#### EXERCISE AIM
Beginning with the line that holds "Click the 2.00 ratio slider" and ending with the last line below, repeat each line exactly, leaving any pictures out.

==== RECORDS FOR THIS TASK ====

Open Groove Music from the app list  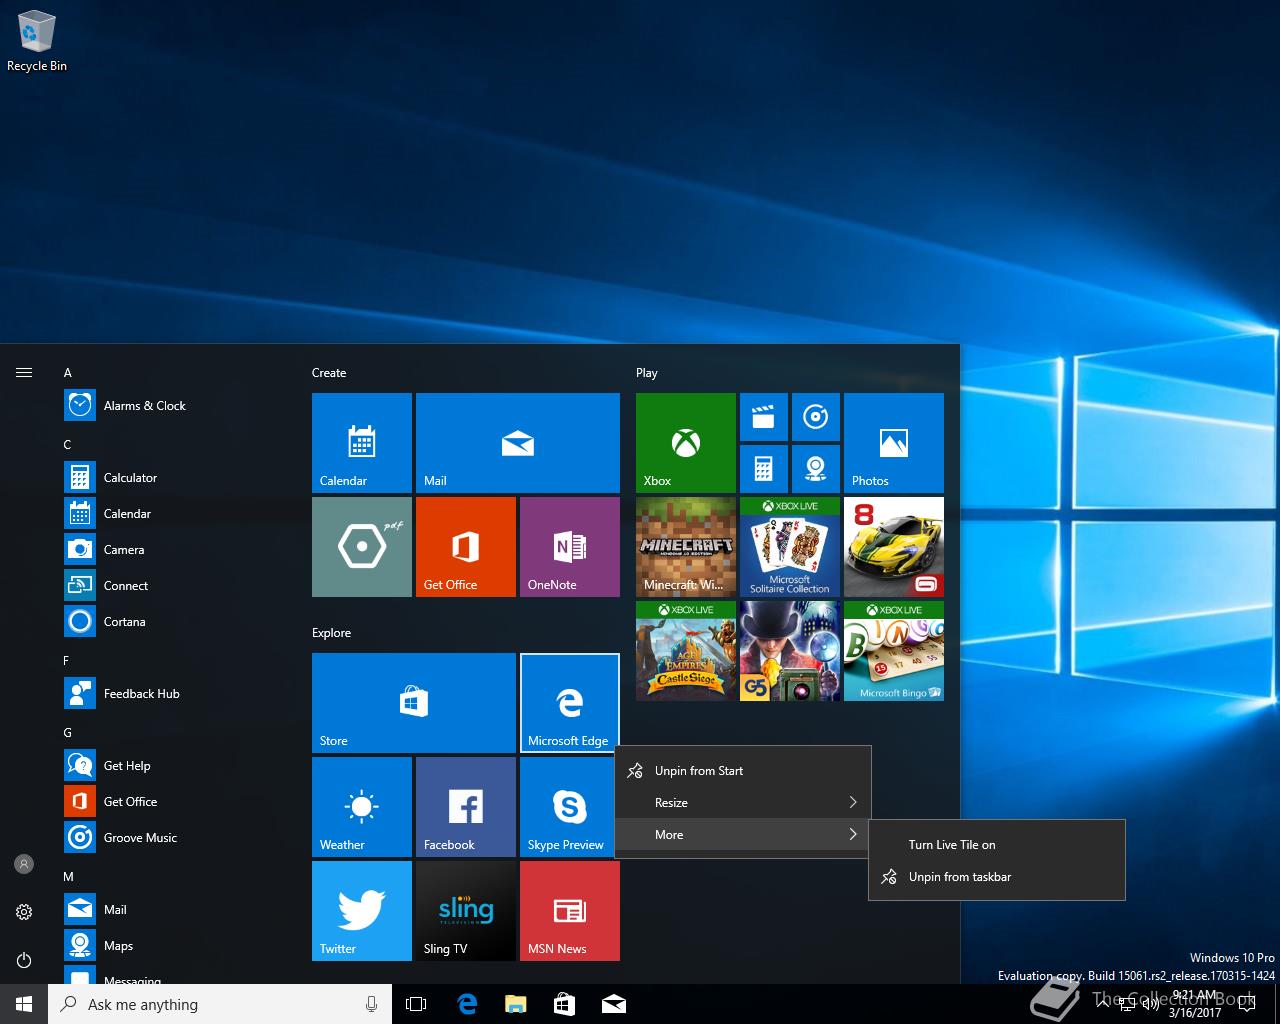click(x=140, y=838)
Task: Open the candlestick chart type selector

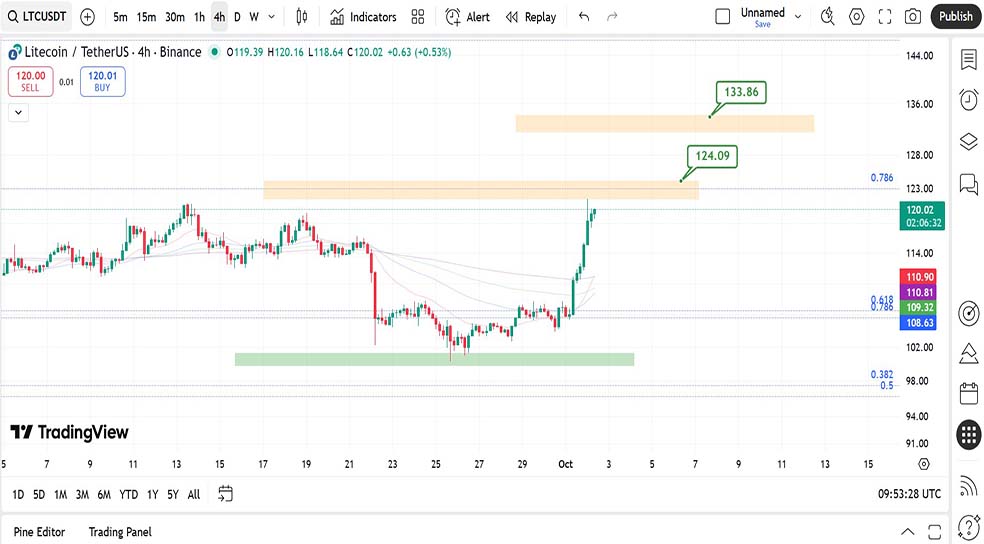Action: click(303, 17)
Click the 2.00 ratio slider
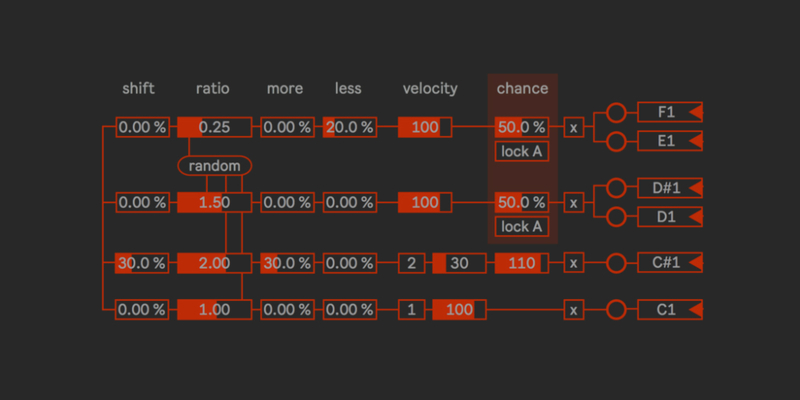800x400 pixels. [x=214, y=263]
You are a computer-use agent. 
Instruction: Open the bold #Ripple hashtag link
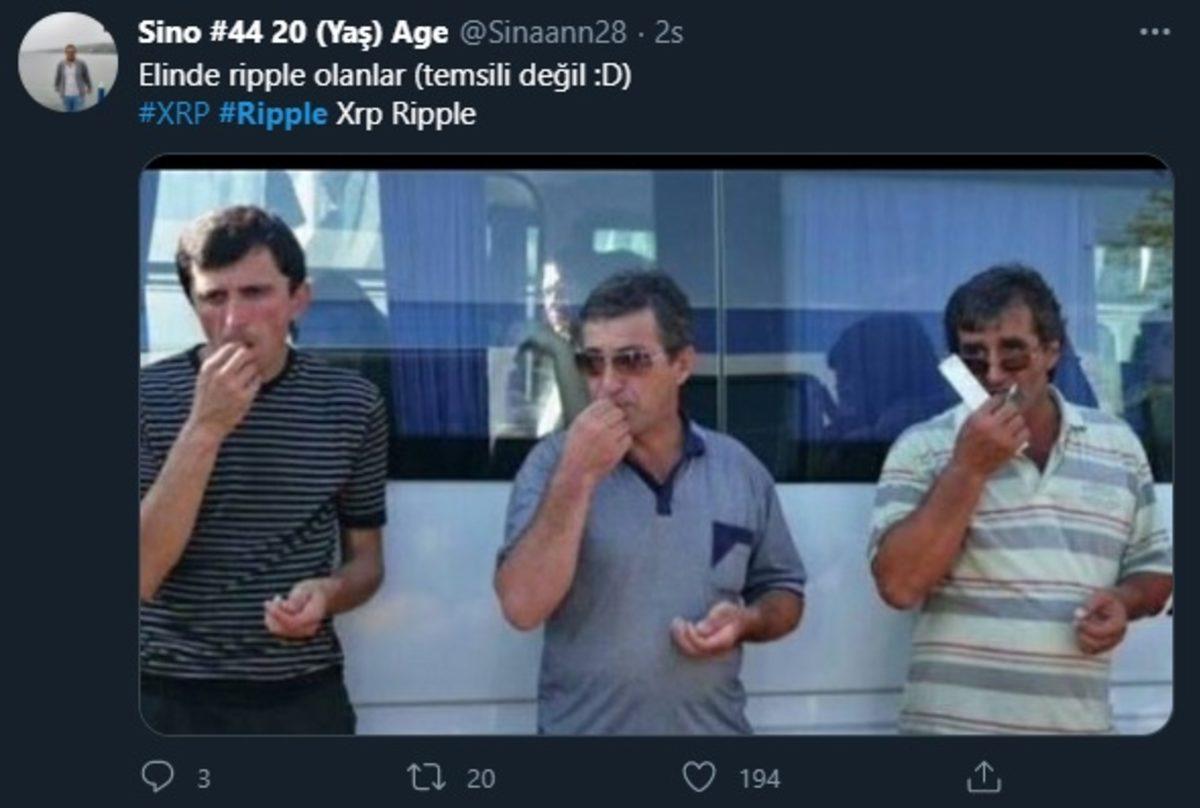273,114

====

#### SOLUTION TO THIS PROBLEM
Click the 2.00 ratio slider
800x400 pixels. [x=214, y=263]
You are a computer-use agent. 
Instruction: Open the bold #Ripple hashtag link
273,114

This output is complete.